Exercise input =>
_ _ _ _ _ _ _
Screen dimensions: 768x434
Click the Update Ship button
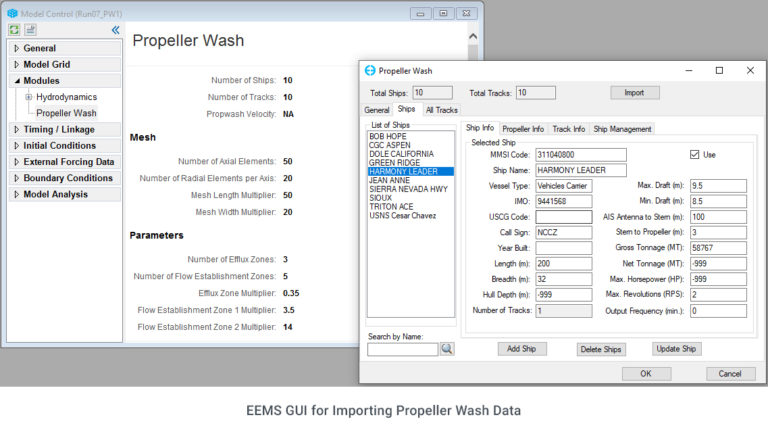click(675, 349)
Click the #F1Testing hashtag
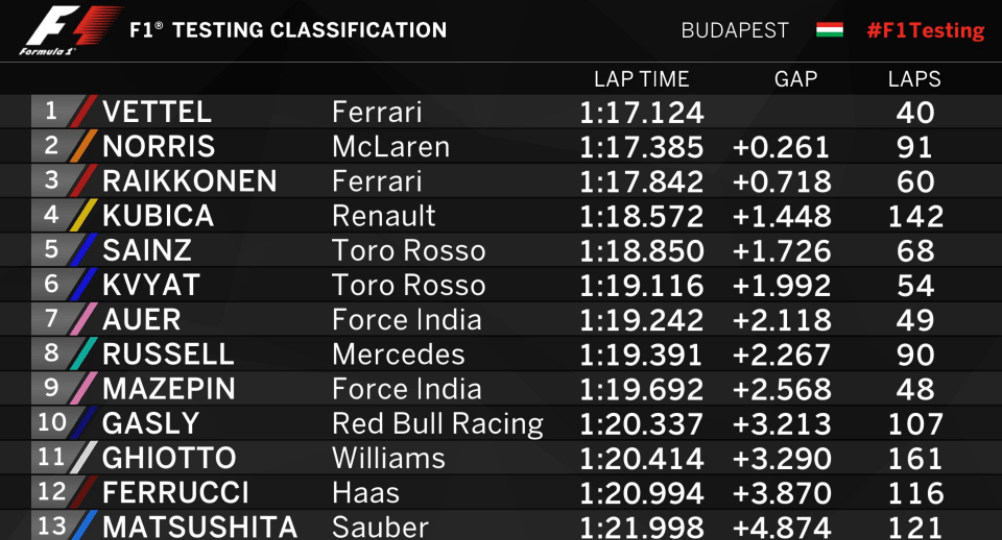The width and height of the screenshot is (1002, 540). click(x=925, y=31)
_ _ _ _ _ _ _
What to work on => No picture is to be included when the lines from the one containing "Click the Update Ship button" through the end of the material above are output exactly; nothing else is written.

Expected output =>
Click the Update Ship button
click(675, 349)
Click the #F1Testing hashtag
The width and height of the screenshot is (1002, 540). click(x=925, y=31)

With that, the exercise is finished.